Friday, July 4, 2008

41. Forty one. Cuarento Uno. Quatre et un.

It shouldn't be a surprise that I'm addicted to the Olympic trials.

I never really watched track and field before and since running will always be something to be enjoyed vicariously (bring on the bike), I love watching the strong athletes. Especially my fast twitch sprinter friends.

It should definitely be no surprise that I never leave the TV when the swimming trials are on as they have been for almost a week.

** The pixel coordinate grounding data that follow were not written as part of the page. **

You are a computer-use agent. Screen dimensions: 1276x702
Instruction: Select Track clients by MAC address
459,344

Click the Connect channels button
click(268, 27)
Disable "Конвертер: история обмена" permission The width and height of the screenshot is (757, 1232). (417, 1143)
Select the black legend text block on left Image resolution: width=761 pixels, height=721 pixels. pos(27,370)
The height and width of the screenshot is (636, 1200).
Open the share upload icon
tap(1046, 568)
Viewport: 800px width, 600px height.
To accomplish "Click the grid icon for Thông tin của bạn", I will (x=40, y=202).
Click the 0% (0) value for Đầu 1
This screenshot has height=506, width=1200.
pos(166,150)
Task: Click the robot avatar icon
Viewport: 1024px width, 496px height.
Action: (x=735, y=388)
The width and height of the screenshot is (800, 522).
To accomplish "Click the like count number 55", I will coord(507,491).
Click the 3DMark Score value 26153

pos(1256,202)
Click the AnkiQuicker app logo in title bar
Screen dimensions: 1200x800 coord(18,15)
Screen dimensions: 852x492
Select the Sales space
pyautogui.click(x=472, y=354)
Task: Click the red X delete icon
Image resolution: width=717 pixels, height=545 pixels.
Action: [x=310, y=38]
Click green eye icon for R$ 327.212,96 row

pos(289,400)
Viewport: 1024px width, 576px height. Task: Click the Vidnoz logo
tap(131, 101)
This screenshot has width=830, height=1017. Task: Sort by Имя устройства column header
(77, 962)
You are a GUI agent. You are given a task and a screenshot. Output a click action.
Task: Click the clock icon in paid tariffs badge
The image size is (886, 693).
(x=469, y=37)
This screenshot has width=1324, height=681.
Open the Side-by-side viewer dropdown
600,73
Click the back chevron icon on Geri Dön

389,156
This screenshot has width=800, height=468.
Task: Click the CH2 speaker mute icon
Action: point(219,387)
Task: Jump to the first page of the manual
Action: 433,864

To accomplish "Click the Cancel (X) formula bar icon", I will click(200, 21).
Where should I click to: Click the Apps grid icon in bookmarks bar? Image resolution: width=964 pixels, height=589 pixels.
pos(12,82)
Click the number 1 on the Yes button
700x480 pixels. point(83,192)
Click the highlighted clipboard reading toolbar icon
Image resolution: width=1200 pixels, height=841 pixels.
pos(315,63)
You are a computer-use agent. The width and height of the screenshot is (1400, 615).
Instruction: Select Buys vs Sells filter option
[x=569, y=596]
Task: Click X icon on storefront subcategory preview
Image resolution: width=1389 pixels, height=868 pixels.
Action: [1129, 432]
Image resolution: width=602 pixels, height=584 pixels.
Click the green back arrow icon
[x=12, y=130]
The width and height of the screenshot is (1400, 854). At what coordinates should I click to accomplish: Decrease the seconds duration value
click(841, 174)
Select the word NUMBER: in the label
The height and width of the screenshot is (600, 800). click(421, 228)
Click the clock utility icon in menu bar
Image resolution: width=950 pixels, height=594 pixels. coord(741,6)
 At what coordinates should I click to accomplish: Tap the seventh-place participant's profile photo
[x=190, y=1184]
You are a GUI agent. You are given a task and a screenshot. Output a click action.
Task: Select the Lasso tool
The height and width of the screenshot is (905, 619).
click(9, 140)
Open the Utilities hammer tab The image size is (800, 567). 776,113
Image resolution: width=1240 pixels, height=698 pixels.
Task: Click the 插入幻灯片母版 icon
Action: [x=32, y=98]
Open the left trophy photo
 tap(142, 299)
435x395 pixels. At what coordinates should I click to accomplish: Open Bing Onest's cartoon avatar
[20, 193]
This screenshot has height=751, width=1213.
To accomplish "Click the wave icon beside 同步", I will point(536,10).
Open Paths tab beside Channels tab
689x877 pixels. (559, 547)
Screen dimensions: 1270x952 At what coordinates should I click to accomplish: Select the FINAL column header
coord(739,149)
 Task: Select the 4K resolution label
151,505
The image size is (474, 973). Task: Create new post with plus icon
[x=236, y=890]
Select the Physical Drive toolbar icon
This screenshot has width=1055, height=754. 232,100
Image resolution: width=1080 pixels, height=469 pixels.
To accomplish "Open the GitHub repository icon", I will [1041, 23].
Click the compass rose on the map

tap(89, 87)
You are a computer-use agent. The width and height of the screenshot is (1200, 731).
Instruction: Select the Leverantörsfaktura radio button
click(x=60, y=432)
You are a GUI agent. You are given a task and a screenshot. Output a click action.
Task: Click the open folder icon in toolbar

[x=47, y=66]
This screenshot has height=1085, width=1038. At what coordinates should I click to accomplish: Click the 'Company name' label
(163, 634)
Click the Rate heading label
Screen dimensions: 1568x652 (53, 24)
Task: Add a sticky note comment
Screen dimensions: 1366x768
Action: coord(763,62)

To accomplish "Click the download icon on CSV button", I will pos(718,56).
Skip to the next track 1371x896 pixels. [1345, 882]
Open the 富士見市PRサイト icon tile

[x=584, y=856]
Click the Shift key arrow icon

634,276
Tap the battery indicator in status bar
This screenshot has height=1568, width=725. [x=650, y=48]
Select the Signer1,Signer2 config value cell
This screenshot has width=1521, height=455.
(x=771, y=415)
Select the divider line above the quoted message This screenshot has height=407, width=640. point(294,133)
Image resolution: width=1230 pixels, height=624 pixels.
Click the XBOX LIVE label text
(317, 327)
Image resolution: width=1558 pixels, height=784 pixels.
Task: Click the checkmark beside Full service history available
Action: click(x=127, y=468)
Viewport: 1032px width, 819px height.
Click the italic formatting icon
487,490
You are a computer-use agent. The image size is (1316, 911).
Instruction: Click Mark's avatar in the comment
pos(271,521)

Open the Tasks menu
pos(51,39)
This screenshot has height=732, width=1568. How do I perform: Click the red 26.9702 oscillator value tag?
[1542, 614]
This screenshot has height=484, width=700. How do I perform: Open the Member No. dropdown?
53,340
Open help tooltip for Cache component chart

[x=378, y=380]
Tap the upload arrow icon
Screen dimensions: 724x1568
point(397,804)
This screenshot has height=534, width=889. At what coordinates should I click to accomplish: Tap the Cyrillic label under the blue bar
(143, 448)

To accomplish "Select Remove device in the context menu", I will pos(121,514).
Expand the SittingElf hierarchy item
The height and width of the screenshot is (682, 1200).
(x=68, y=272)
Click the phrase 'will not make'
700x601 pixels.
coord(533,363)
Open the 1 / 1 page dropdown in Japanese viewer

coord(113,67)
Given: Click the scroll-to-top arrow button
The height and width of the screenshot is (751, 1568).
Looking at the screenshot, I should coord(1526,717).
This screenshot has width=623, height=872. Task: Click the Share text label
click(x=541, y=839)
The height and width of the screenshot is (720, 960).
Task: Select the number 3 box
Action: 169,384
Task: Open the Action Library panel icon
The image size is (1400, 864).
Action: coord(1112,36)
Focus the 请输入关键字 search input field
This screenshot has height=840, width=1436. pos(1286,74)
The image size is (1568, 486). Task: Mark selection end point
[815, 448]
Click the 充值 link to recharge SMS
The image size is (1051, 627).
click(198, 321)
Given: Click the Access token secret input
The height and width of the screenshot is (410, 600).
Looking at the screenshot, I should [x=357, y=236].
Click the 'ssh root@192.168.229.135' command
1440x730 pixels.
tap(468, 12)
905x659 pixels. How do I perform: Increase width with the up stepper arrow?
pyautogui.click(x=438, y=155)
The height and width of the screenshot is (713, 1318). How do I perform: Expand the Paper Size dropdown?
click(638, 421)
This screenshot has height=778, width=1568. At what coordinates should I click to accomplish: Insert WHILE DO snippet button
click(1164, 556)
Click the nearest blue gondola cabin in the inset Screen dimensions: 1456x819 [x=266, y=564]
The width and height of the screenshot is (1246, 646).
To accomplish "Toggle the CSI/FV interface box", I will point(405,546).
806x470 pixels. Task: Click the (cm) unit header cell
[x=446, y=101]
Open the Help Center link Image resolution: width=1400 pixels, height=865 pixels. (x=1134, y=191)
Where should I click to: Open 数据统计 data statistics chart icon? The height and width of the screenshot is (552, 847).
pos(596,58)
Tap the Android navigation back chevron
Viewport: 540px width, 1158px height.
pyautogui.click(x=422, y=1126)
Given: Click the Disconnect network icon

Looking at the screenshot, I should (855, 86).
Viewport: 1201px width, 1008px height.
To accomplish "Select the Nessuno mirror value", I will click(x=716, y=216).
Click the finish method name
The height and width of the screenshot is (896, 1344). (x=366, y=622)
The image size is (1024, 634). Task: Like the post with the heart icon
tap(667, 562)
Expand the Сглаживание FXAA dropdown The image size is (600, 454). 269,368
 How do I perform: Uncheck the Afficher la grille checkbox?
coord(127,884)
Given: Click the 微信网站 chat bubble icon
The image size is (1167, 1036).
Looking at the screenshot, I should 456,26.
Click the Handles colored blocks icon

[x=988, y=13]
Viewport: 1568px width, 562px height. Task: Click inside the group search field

Michael Phelps, Ian Crocker (go Longhorns!!) and Dara Torres.

Who is 41.
She's 41.
41.
Did you know she's 41?
At 41, she's an amazing athlete.
She's 41 AND a mother. How amazing!!!
And she won!! At 41!!

I cringed more and more each time Bob Costas said this. Which was a lot. Probably twenty times or more but I think I'm going to count next time. Since when did 41 and/or parenthood become such a show-stopper? I was sure that someone was going to offer her a cane to help her get out of the pool.

Let's do a little research here:

2006 Winter Olympics in Torino - Scott Baird, a curler - 54
Anne Abernathy-luge - 52

The average age of a first-time competitor as a masters swimmer is 64.

Ruben Berg - 91 - masters swimmer in Minnesota - 253 medals since starting masters at 79

And you know I couldn't let this rest without triathlete data (of which there is a lot):

Mary Stroebe - 88 (first triathlon at 75 - competed with son and granddaughter)

Bill Bell As of 2000 (when this article was written) competing in his 30th Ironman - oh, wait: 155 marathons, 225 triathlons and two ultramans (look up the darn distance on that, will you?)

Why must we qualify age as the deciding factor as to the athlete's talent? Furthermore, why is there a line that we apparently cross when we are no longer allowed to fulfill our dreams? It's pathetic that age (either under 18 or over 30) is food for sports announcers. It also produces little sympathy when I hear someone tell me, "I can't do that, I'm too old." Who perpetuates this myth?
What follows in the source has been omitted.